Pull every line containing the word "axis" from the records.

## DATA
━━━━━━━━━━
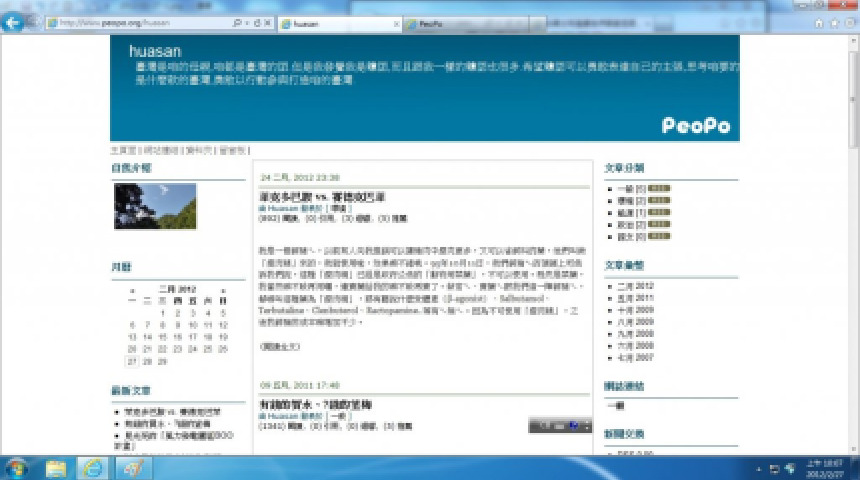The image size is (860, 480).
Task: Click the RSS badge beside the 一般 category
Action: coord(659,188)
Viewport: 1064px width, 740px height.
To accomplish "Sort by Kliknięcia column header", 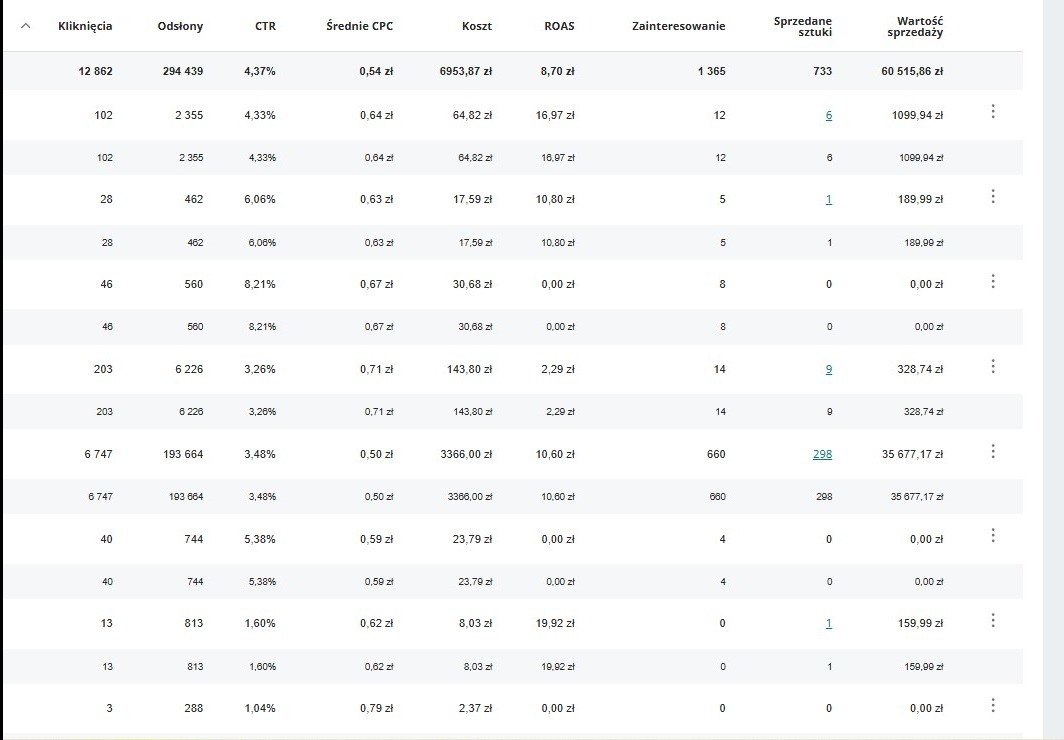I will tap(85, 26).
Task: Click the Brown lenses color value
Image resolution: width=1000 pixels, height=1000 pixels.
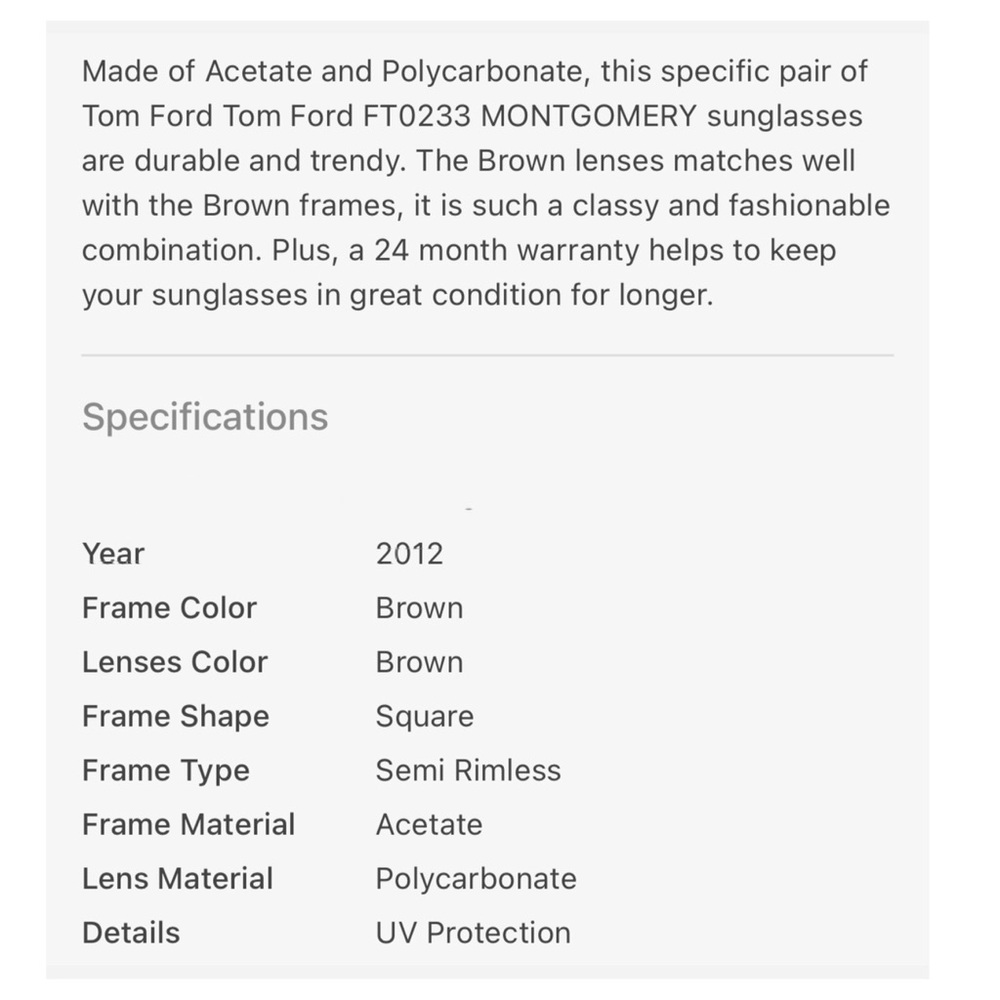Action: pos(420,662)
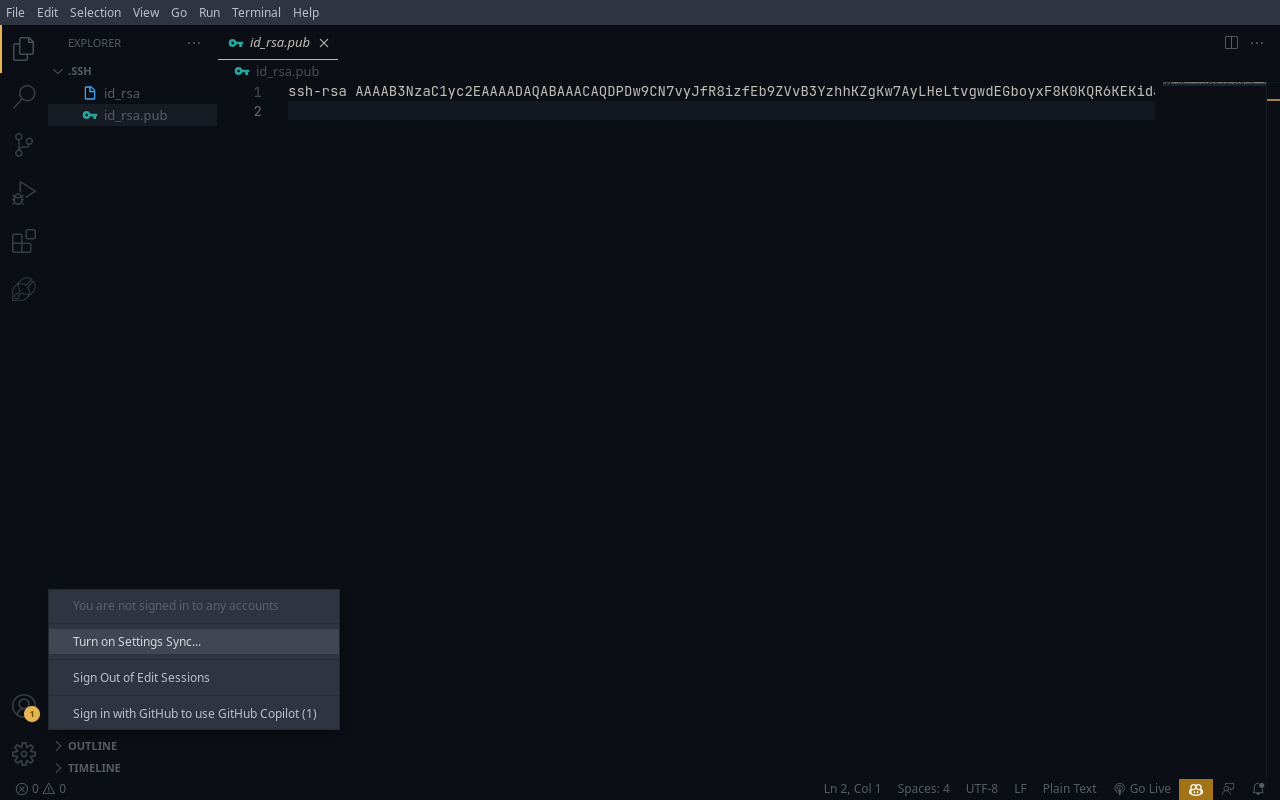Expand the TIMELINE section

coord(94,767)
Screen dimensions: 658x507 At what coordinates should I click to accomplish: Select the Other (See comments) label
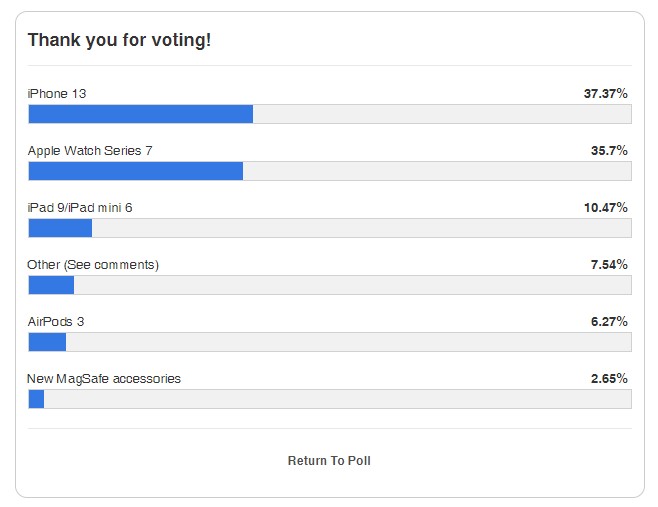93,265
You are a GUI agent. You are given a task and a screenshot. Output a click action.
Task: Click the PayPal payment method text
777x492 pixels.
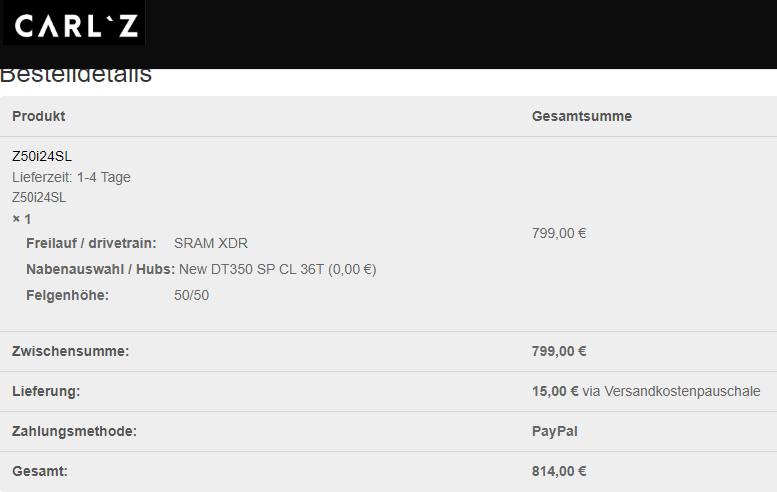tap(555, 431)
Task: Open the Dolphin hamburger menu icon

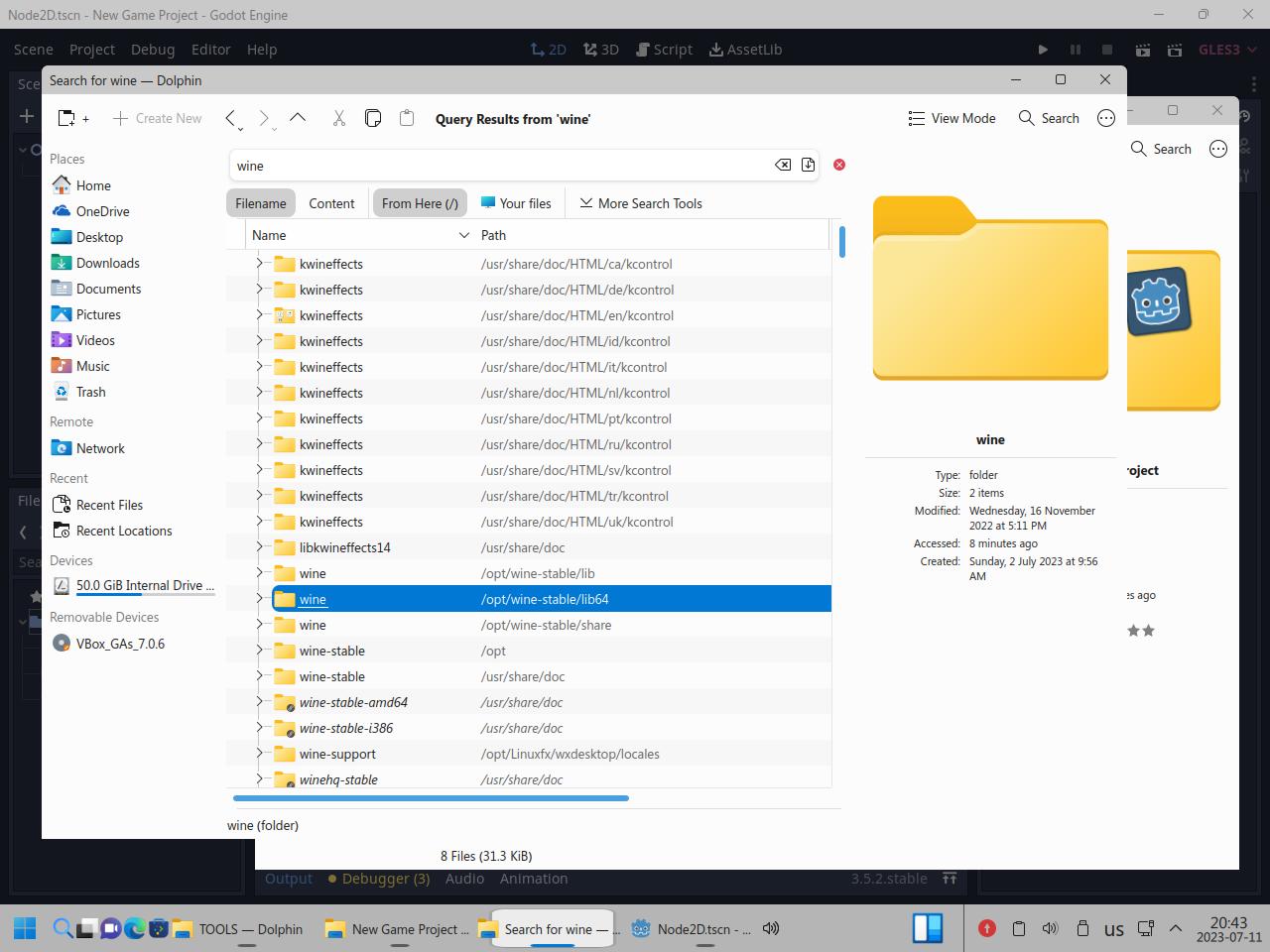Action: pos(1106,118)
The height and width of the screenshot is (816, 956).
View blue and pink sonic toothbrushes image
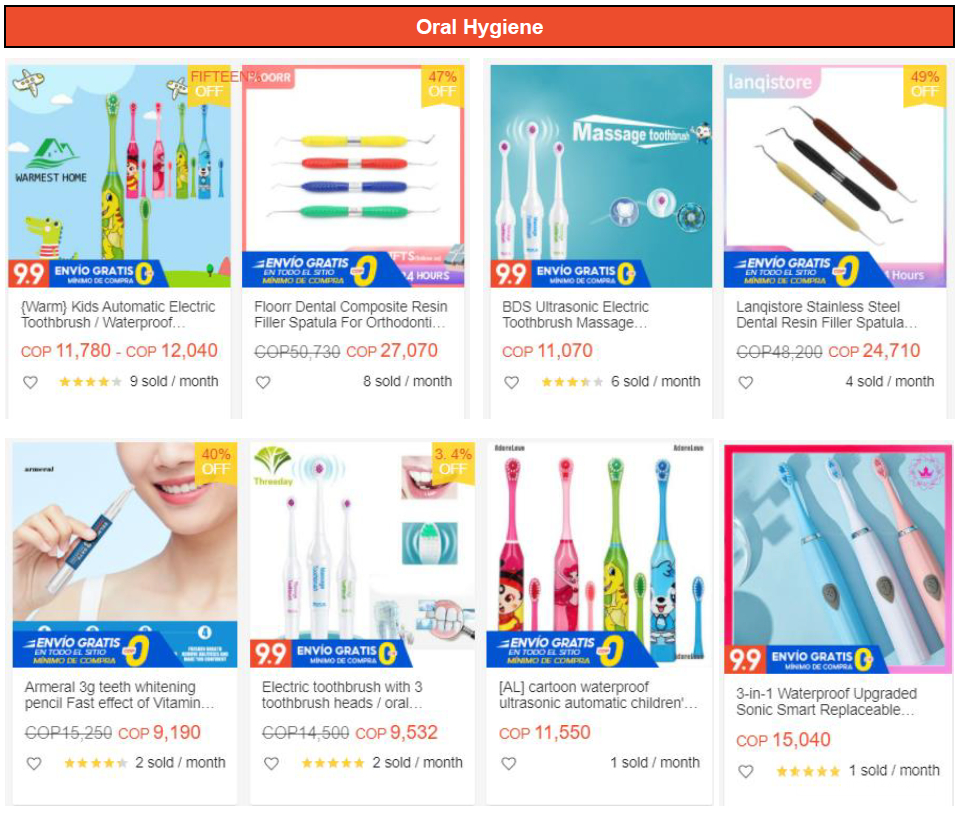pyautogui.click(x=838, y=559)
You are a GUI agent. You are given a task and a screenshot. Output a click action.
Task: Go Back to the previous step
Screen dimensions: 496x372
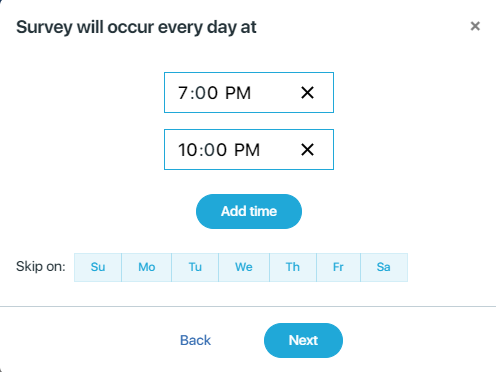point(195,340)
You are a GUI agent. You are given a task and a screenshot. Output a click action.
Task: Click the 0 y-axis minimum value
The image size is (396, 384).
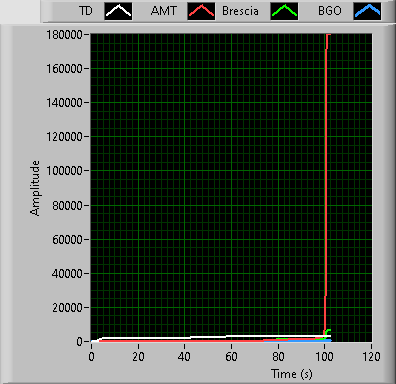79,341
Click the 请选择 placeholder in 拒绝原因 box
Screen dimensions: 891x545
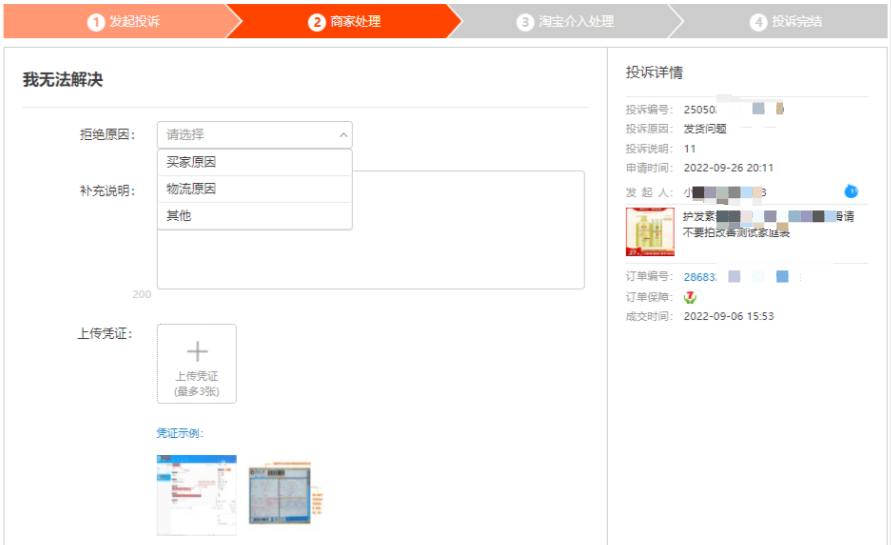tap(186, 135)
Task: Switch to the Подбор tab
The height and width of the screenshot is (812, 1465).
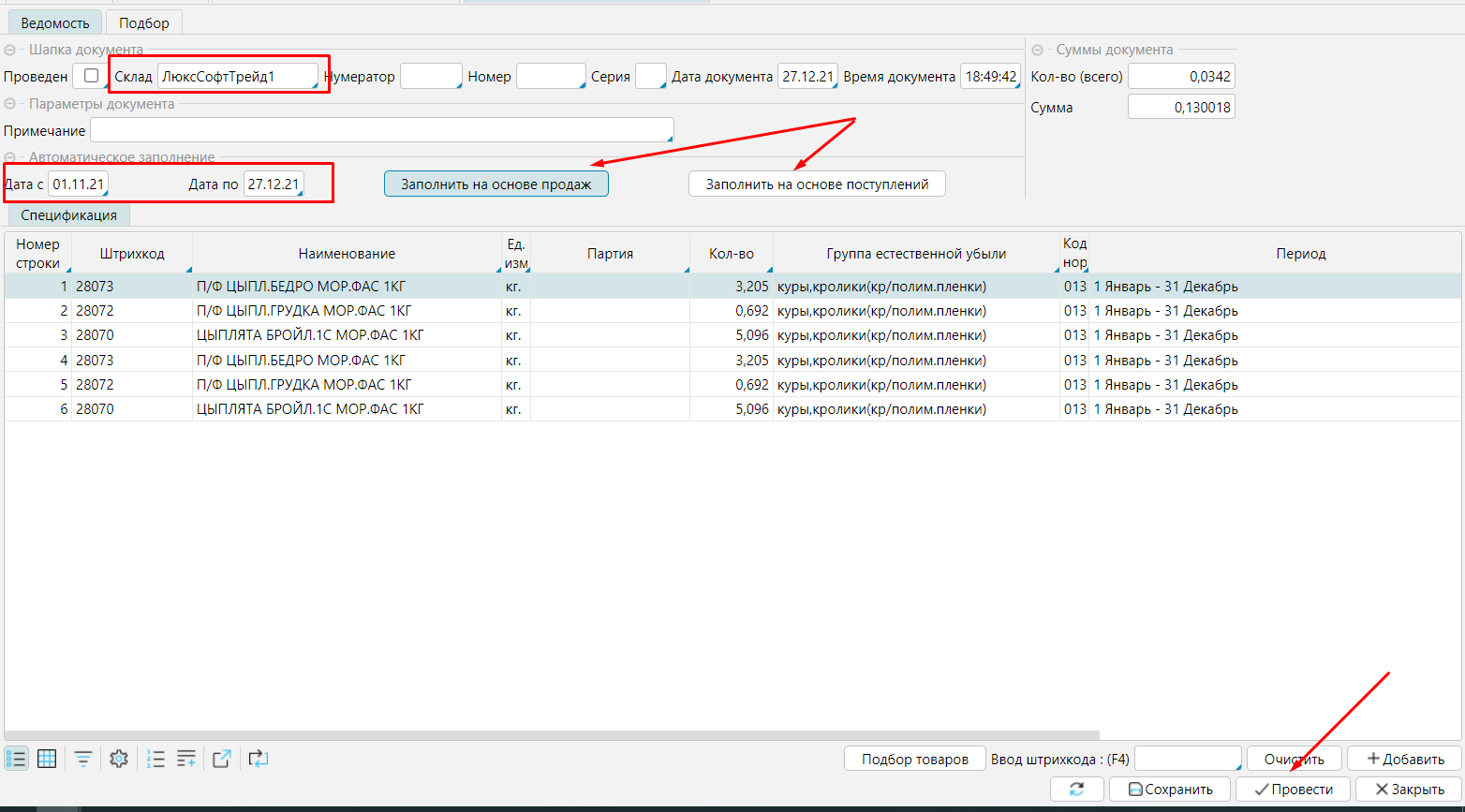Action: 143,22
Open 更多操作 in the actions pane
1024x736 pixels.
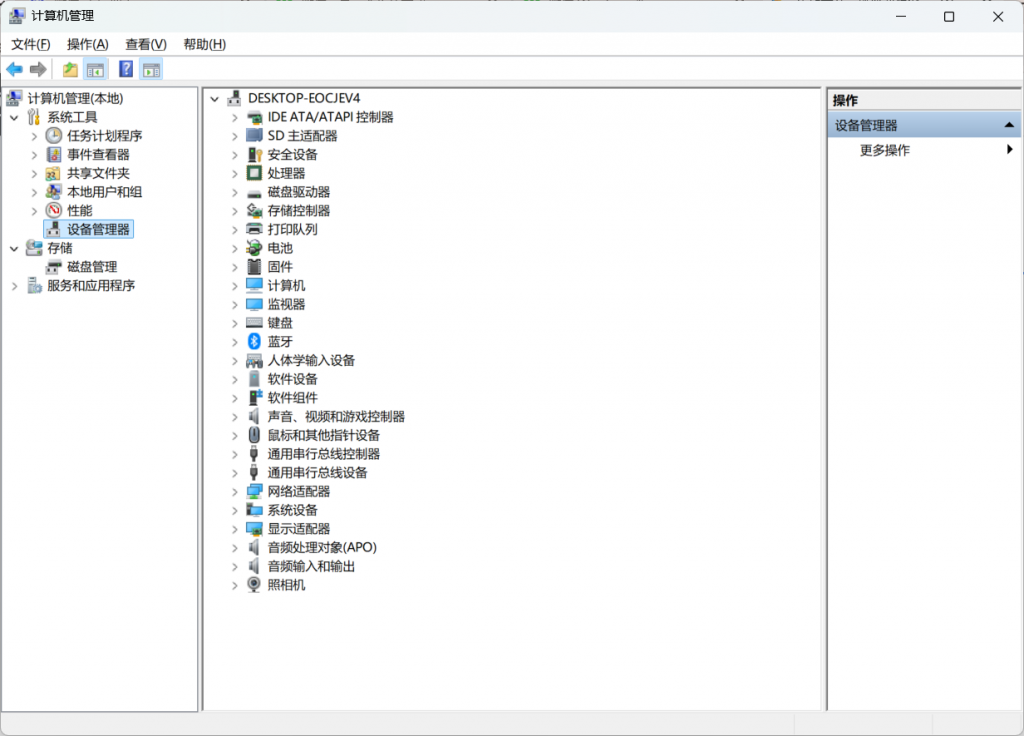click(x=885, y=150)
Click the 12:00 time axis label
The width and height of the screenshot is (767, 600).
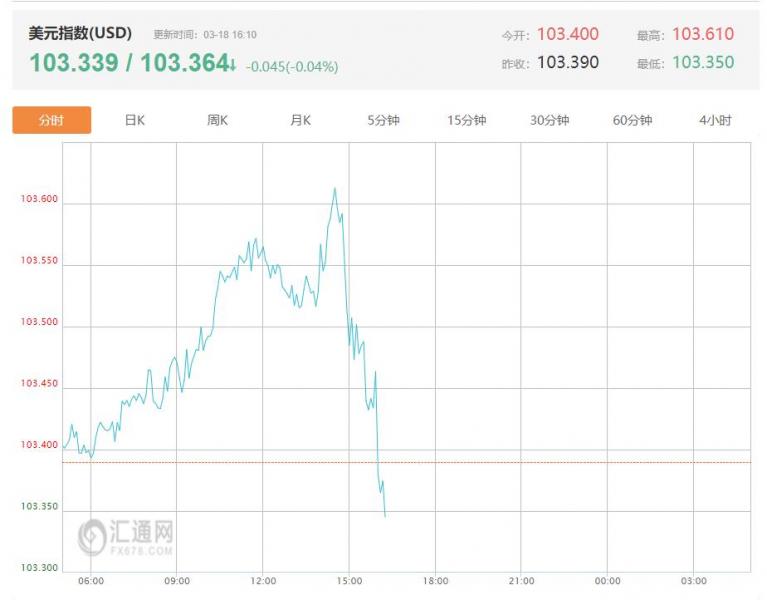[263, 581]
━━━━━━━━━━
## TASK RESPONSE
Task: Click the 0 y-axis minimum value
Click the 12:00 time axis label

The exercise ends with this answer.